Arnald submitted to Boniface VIII a slightly modified version of his work on Antichrist, accompanied by a tone of pious self-abnegation and considerable shrewd flattery of the pope as “Christ on earth” and “God of gods.” The theologians of Paris, however, had sent a portion of the original text to the pope with the result that Boniface kept Arnald in prison for a time and forced him to abjure his work in secret consistory, but finally said that Arnald had erred only in not submitting the work to him in the first place. After Arnald had treated Boniface successfully for the stone, that pontiff’s estimation of him greatly improved, and he received favorably a new work which predicted the history of the Mediterranean world for the next century until the coming of Antichrist, bewailed the worldliness of the clergy, but upheld the papal power, to which, of course, Arnald looked to further the ecclesiastical reforms which he had at heart. Boniface also presented Arnald with a castle at Anagni, but the sun proved too hot there for Arnald’s head. Early in 1302 he left the papal curia, in April he received permission from King James II to dispose of his property in Valencia. His writings on Antichrist and against certain of the clergy continued, and in February, 1304, he was at Marseilles complaining before the bishop of some Dominicans who had attacked his treatises. He then addressed himself to the new pope, Benedict XI, at Perugia, but was not well received, and complained that the pope had judged and punished him before hearing him.

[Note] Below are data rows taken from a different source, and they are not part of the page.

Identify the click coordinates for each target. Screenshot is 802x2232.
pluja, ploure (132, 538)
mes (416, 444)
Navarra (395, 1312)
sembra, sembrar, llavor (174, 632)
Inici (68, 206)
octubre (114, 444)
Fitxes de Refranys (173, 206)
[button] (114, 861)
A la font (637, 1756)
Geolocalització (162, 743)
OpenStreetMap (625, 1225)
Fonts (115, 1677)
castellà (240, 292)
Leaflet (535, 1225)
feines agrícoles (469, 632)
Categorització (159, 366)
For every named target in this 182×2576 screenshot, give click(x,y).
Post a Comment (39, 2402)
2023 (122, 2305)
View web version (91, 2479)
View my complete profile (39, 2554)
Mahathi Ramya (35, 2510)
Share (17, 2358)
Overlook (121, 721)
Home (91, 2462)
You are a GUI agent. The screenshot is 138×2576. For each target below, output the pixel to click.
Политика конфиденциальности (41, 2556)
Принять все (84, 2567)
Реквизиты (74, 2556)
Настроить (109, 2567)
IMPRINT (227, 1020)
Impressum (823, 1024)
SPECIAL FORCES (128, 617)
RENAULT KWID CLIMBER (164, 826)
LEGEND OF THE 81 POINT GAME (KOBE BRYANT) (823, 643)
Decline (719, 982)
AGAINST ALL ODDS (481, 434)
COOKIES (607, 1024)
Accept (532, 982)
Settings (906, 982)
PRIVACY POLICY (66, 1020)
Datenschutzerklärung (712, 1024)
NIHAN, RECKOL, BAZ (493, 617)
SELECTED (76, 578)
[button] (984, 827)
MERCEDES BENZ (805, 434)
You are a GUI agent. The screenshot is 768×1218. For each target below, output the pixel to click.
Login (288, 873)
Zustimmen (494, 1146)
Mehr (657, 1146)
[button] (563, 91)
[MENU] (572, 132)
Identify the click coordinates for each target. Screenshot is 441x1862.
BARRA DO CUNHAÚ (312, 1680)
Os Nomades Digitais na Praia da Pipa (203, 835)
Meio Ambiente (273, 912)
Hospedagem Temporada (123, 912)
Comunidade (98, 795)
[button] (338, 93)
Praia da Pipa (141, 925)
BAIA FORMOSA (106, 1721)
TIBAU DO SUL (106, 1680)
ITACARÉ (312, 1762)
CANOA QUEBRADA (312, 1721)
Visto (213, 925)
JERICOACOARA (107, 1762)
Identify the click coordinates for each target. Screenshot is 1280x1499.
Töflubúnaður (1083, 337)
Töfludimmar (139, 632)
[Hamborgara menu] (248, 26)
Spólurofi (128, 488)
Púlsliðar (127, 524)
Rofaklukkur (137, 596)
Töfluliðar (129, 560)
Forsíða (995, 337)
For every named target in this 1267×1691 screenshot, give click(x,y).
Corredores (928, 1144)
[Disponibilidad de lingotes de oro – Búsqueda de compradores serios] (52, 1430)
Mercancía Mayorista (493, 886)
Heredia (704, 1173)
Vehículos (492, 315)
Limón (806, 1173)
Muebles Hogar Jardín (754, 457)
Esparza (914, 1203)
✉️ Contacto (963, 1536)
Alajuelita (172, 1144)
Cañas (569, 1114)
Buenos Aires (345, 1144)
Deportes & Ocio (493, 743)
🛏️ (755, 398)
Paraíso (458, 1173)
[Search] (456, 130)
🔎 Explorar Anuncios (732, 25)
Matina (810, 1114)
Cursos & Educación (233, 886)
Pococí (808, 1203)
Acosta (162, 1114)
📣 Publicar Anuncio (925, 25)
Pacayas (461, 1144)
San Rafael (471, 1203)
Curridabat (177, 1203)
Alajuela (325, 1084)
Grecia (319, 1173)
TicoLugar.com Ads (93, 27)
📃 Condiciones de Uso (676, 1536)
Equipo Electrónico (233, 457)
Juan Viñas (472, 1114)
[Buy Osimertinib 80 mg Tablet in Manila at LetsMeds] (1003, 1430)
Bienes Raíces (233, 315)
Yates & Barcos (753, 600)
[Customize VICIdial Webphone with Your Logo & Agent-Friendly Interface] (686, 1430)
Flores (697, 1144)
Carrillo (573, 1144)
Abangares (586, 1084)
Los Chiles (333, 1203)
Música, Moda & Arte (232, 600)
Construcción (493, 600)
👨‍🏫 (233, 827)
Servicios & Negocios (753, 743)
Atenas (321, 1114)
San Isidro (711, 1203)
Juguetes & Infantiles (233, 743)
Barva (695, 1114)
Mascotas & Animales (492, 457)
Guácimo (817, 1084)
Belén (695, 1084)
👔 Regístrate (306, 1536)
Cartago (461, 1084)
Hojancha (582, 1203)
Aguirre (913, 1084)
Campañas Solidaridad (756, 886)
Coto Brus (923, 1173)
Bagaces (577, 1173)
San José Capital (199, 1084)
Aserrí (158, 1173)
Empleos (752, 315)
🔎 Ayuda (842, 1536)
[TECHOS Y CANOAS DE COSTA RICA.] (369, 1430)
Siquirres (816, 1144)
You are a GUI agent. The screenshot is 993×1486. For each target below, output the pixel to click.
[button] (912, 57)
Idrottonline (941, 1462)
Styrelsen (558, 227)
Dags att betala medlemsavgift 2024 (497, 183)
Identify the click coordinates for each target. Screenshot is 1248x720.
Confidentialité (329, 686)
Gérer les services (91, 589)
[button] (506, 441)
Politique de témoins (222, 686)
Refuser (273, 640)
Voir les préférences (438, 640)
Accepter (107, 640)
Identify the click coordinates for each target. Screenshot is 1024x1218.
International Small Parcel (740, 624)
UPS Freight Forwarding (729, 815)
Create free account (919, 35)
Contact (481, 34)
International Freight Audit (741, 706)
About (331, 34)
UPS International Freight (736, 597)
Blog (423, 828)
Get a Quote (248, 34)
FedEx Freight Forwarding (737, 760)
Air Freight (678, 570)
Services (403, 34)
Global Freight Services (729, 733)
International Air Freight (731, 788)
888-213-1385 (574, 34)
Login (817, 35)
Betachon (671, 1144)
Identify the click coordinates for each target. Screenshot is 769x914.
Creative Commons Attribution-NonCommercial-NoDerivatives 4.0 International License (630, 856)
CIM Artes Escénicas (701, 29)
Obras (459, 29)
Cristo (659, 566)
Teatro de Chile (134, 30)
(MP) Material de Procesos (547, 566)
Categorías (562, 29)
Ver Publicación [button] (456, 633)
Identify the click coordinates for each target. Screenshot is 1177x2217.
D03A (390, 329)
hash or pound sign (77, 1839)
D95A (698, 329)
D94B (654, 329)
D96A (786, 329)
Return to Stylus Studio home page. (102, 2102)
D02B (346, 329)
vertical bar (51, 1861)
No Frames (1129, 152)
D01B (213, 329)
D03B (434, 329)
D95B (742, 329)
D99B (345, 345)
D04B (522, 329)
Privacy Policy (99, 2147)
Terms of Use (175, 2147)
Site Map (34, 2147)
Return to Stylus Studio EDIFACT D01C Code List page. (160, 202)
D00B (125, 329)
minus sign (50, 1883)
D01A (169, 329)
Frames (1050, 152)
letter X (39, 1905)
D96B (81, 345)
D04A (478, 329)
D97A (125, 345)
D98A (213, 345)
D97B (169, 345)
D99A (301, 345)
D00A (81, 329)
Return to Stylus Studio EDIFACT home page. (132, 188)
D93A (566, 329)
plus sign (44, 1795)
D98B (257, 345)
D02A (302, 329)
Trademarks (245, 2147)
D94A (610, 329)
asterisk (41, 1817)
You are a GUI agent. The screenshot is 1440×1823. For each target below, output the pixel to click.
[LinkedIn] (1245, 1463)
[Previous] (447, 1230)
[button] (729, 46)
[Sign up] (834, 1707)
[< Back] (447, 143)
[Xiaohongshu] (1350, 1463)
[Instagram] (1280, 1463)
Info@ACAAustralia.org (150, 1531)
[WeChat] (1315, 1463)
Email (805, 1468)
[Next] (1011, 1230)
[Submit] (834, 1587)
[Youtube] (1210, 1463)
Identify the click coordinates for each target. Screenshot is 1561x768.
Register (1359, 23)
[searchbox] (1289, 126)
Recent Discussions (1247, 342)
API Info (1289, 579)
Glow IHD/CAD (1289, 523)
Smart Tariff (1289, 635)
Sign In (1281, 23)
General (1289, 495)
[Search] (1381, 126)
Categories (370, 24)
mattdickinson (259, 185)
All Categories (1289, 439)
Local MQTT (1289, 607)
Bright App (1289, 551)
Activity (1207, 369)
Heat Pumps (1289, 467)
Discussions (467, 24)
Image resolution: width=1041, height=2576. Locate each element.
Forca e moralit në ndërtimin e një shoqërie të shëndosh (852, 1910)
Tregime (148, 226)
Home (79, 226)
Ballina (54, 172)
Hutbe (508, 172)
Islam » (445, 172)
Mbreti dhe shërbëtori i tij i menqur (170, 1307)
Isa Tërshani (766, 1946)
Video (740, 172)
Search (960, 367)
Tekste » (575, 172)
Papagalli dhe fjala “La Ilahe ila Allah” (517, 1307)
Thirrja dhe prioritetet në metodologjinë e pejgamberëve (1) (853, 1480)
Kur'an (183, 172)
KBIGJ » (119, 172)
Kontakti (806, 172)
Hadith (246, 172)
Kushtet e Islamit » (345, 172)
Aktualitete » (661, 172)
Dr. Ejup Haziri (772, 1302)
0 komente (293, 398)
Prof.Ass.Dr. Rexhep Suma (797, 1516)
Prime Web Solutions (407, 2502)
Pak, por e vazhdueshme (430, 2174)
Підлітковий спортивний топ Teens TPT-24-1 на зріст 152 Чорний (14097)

But Benedict’s brief pontificate was soon over and Clement V showed himself more gracious.[2679]

Events of 1305.

Meanwhile in April, 1305, Arnald returned to Barcelona where he found James II sick abed and very glad to see him and to entrust himself to his medical care rather than that of Ermengard Blasius (or Blasii)[2680] who had hitherto attended James. About this time Arnald seems to have interpreted a dream for James, but that monarch later repudiated Arnald’s account of the affair and they were estranged for a time.[2681] Arnald’s will, drawn up on July 20, 1305, by a public notary of Barcelona, informs us concerning his library, other property, generosity to the poor, and reveals the fact that he had a wife and children.

The close of his life.

Arnald, however, still had several years of life before him. A declaration has been preserved which he made in 1306 concerning the observance of certain statutes at the University of Montpellier.[2682] James II employed him in 1306-1307, and he corresponded with Clement V and Philip IV. In 1308-1309 he interpreted a dream for Frederick of Sicily and with him concocted a scheme for a crusade and reform of the church, in pursuance whereof he went to Rome, Barcelona, and Avignon, and carried letters back and forth between James and Frederick.[2683] Arnald had been with Clement V at Bordeaux and seems to have been with him again at Avignon in 1309, but he does not appear to have been the pope’s official physician,[2684] although very probably he rendered him some medical service. About this time he also seems to have written several treatises in medicine and alchemy, including his Preservation of Youth, for King Robert at Naples. Raymond Lull speaks of meeting him there and acknowledges his debt to his friend Arnald for one of his “Experiments.” A letter of December 6, 1311, from Escarrer at Naples to King James shows that Arnald died in the closing months of that year.[2685] In 1312 we find Clement V advertising by public letter for a medical treatise by Arnald intended for his perusal but which the death of the author had prevented from reaching its destination.